レコーディングの世界には、時代を超えて愛される伝説と呼ばれる機材がいくつかあります。その中でも、1950年代のドイツ放送技術研究所(IRT)の設計による V76 マイクプリアンプは、今なお「史上最高のスタンドアローン・プリアンプ」として、世界中のエンジニアの憧れの的です。この伝説的なハードウェアを Universal Audio が徹底的にエミュレートした V76 Preamplifier プラグインについて、その魅力と使い方をご紹介します。
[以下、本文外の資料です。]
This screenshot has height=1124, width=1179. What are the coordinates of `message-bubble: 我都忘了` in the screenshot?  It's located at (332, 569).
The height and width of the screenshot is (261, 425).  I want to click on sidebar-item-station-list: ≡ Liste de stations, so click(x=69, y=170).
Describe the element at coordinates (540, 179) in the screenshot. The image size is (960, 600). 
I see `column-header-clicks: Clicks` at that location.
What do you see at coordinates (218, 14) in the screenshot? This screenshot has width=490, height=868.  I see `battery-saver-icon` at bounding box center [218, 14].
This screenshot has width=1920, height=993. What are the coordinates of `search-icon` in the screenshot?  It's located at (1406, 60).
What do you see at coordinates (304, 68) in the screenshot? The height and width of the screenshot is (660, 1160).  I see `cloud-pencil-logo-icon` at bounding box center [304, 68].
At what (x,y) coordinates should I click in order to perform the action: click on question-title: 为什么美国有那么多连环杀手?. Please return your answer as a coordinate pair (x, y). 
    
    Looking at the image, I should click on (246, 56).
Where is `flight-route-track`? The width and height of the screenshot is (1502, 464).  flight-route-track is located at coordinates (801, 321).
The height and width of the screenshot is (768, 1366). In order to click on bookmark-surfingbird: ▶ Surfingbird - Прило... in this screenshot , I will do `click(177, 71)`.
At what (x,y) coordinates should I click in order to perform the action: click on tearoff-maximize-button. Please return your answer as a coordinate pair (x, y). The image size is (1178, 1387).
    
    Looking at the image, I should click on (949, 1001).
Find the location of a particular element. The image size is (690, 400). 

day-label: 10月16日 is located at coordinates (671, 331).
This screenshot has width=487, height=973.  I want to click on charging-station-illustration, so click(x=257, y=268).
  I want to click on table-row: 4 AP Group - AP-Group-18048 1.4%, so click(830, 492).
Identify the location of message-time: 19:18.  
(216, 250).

V76 とは?──放送技術の結晶が生んだ至高のサウンド


V76 のルーツは、アビー・ロード・スタジオなどの名門で採用された V72 モジュールにあります。 V76 は、この V72 を2台カスケード接続したような贅沢な設計となっており、最大76dBという驚異的なクリーンゲインを実現しました。 
軍用グレードの品質で製造されたこのプリアンプは、豊かな倍音を含みながらも、非常にクリアで Hi-Fi な質感が特徴です。 UAD 版では、初期のシリアルナンバー「#302」の個体をゴールデンユニットとして、真空管やトランスの挙動を1年かけて綿密に再現しています。 

魔法の Unison™ テクノロジー


Apollo や Arrow ユーザーにとって最大のメリットは、Unison テクノロジーへの対応です。 
単に音が似ているだけではありません。プラグインをインサートするだけで、オーディオインターフェイス側の物理的なインピーダンスやゲインステージが V76 の実機と同じように変化します。 これにより、マイクとの相互作用まで含めた「本物の録音体験」が可能になるのです。 

 シンプルかつ強力なコントロール


V76 プラグインは、ビンテージ機材らしい直感的な操作が魅力です。 

ゲイン・コントロール
3dBから76dBまで、12段階のステップで設定可能。 クリーンな増幅から、真空管特有の心地よい歪みまで自由自在です。 

フィルター機能
3kHzのローパスフィルターと、80Hz/300Hz(または両方)のハイパスフィルターを搭載。 不要な低域をカットしたり、サウンドを整えたりするのに非常に便利です。 

アウトプットゲイン
オリジナルの実機にはない「クリーンな出力調整」が可能。 プリアンプで思い切り歪ませた後でも、音質を変えずにレベルだけを調整できます。 

現場での活用術


このプラグインは、トラッキング(録音)からミキシングまで幅広く活躍します。 

ボーカルやリボンマイクに
高いゲインが必要なリボンマイクでも、V76 ならノイズを抑えつつ豊かな重みを与えられます。 

ライン入力での「色付け」 
録音済みのトラックに V76 を通すことで、デジタル特有の冷たさを取り除き、カラフルなビンテージトーンを付加できます。 

位相のケア
180ボタンを使えば、マルチマイク録音時のフェイズキャンセルも即座に解決できます。 

時代を超えて愛される伝説のサウンド


UAD V76 Preamplifier は、メンテナンスの心配をすることなく、伝説の Hi-Fi サウンドをいつでも手に入れられる魔法のツールです。 
「自分の音に何か物足りなさを感じる」「ミックスに深みと重みが欲しい」——そんな方は、ぜひこの V76 をあなたのバーチャルラックに加えてみてください。50年前のドイツのエンジニアたちが追い求めた最高の音が、あなたの音楽を一段上のレベルへ引き上げてくれるはずです。